The BaseTaskInitializer class provides a foundation for creating bioinformatics tasks that interact with the database via ORM.

This class is abstract and should be subclassed to define specific task processing logic. It handles session management, loading configuration constants, and provides an interface for starting, processing, and storing task data.

Additionally, it initializes a task-specific logger.

conf

Configuration dictionary loaded from YAML or other sources.

Type:

dict

logger

Logger instance for logging task-specific information.

Type:

Logger

session

Database session used for ORM operations.

Type:

Session

load_constants(constants_path)

Load and handle predefined constants.

This method processes the constants YAML file and ensures that all required structural and prediction constants are up-to-date in the database.

Logs the process of loading constants.

Parameters:

constants_path (str) – Path to the YAML file containing configuration constants.

Raises:
  • FileNotFoundError – If the constants file cannot be found.

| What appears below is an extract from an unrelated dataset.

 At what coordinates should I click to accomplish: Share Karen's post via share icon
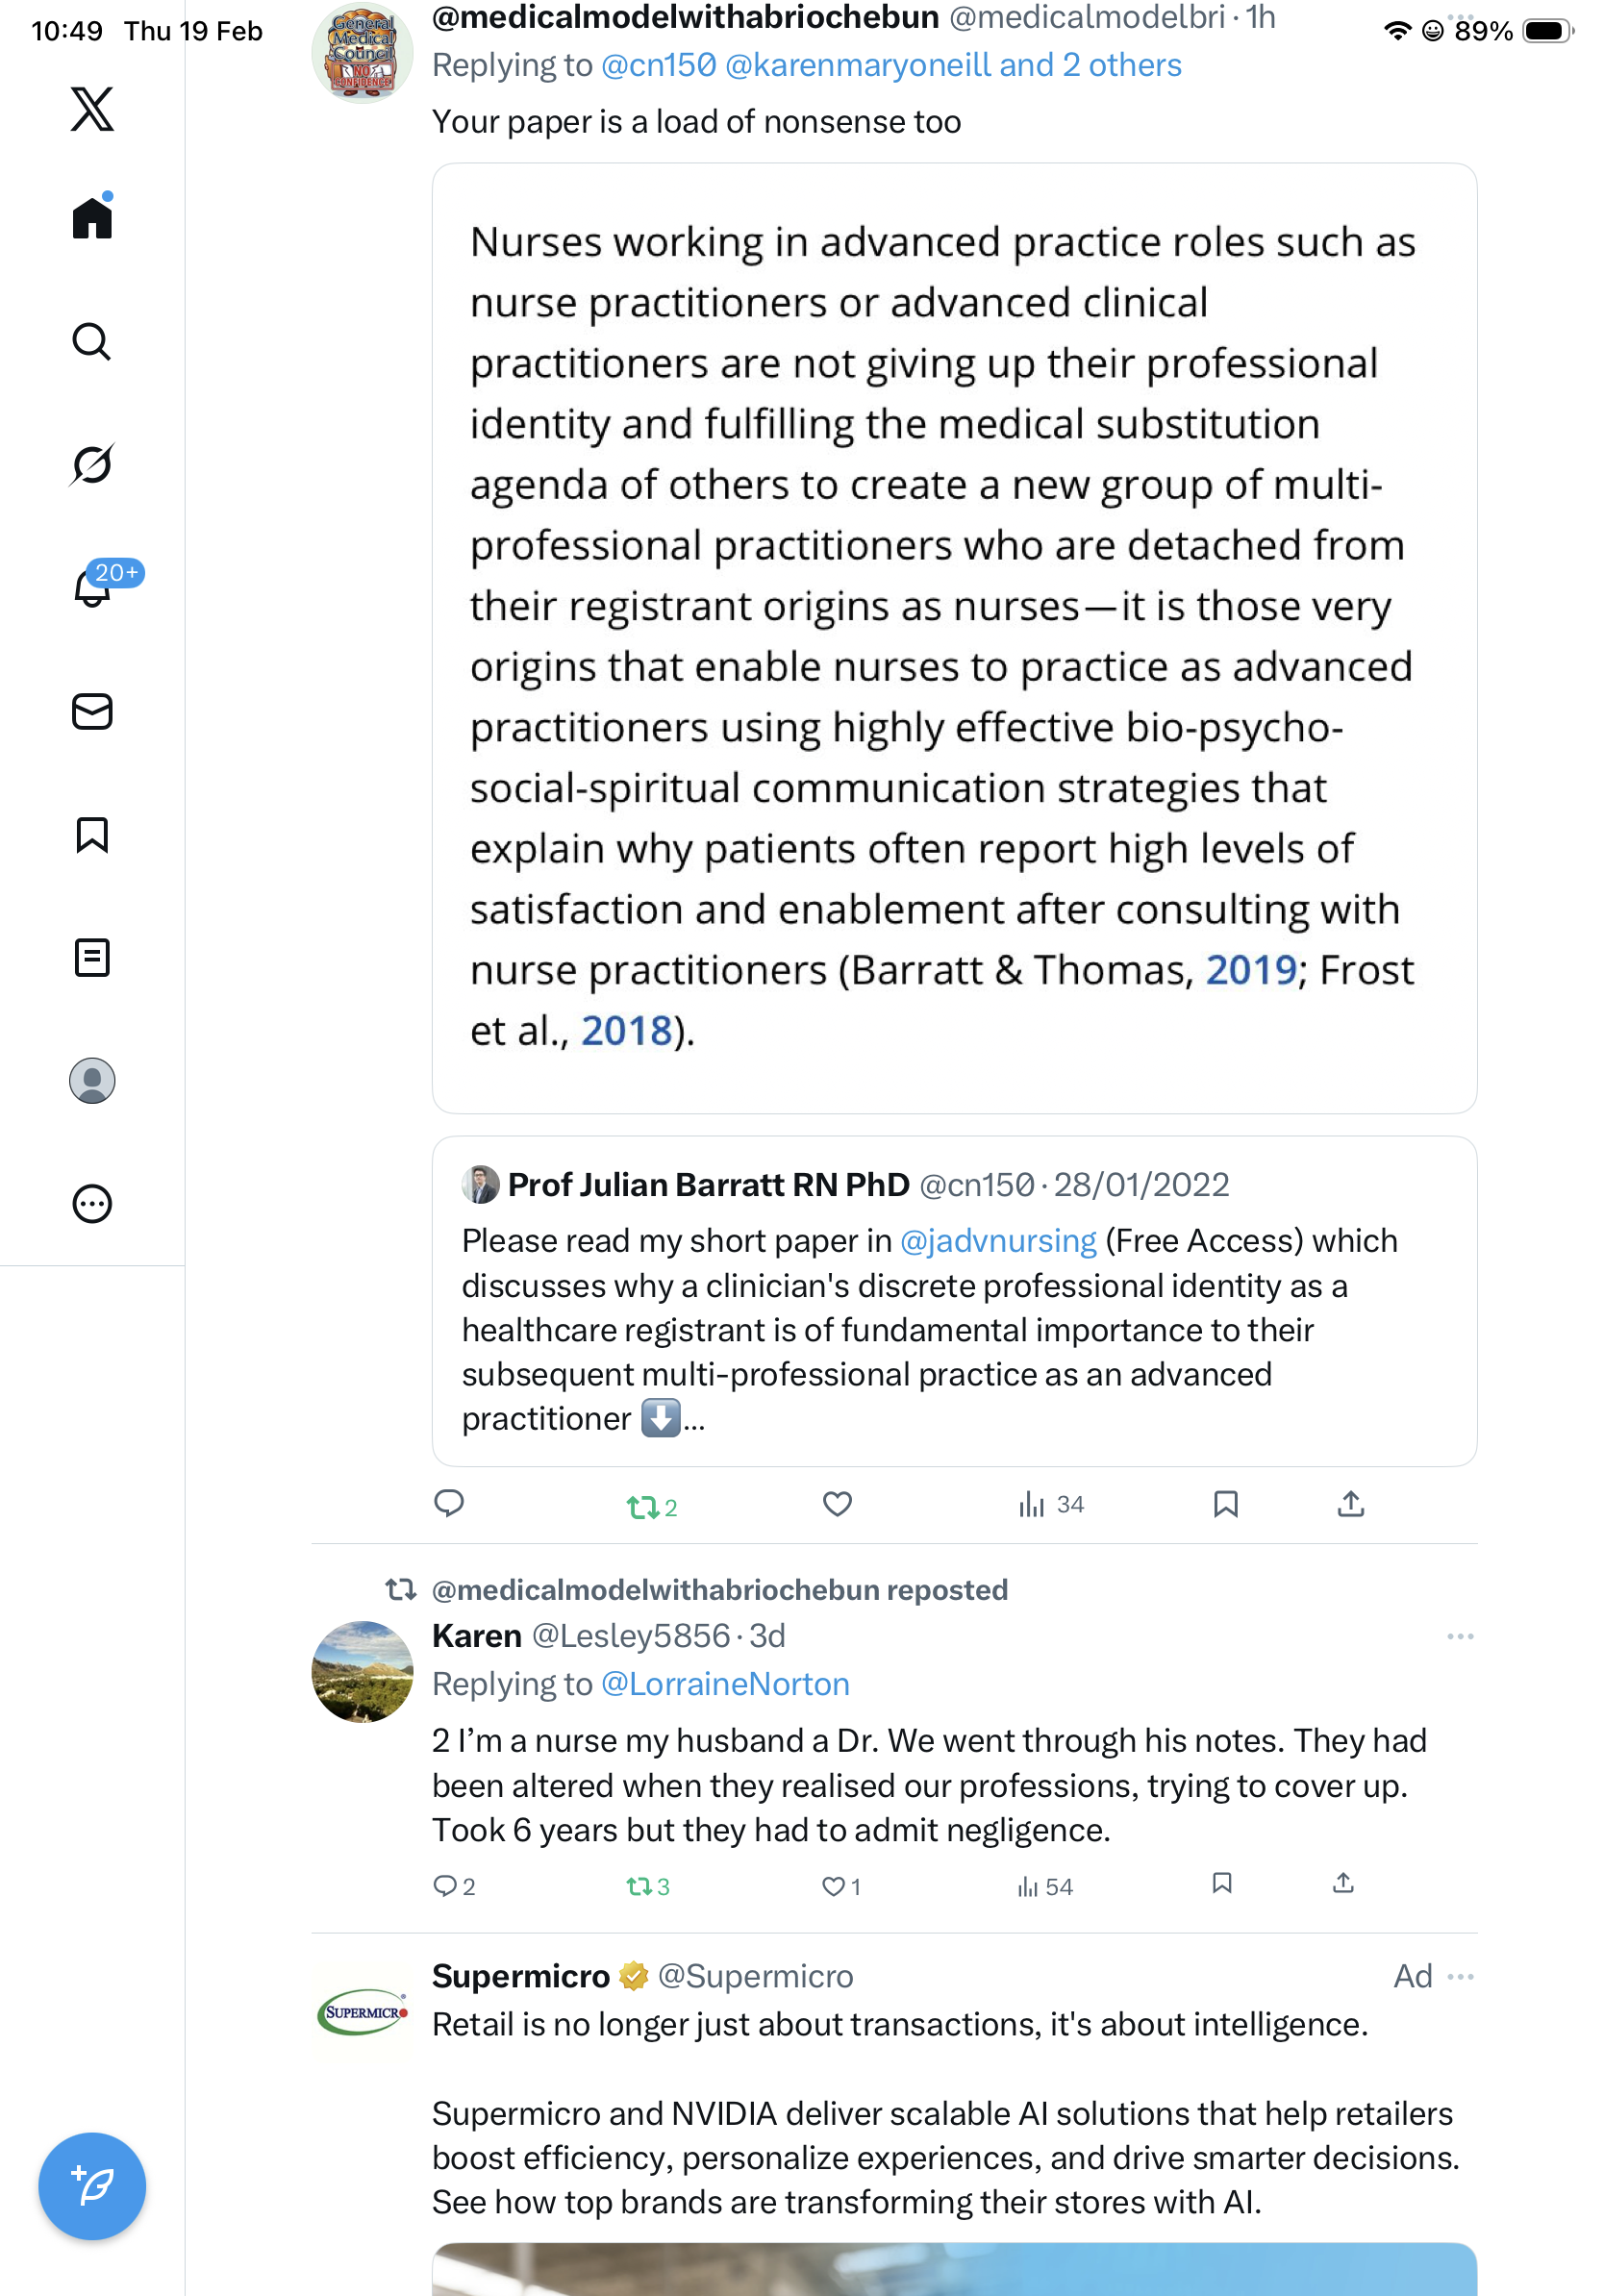tap(1343, 1884)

  • yaml.YAMLError – If there is an error parsing the YAML file.

abstract process(target)

Process the given target.

This method should be implemented by all subclasses to define the specific processing logic for each bioinformatics data source.

Parameters:

target – The target data to be processed.

Raises:

NotImplementedError – If the subclass does not implement this method.

session_init()

Initialize the database session using DatabaseManager.

Sets up the database connection and session using the DatabaseManager class. Logs the initialization process.

Raises:

Exception – If the session initialization fails.

abstract start()

Start the operation over the data process.

This method should be implemented by all subclasses to define the specific data operation logic for each bioinformatics data source.

Raises:

NotImplementedError – If the subclass does not implement this method.

abstract store_entry(record)

Store the processed entry.

This method should be implemented by all subclasses to define the specific storage logic for processed data.

Parameters:

record – The processed data record to be stored.

Raises:

NotImplementedError – If the subclass does not implement this method.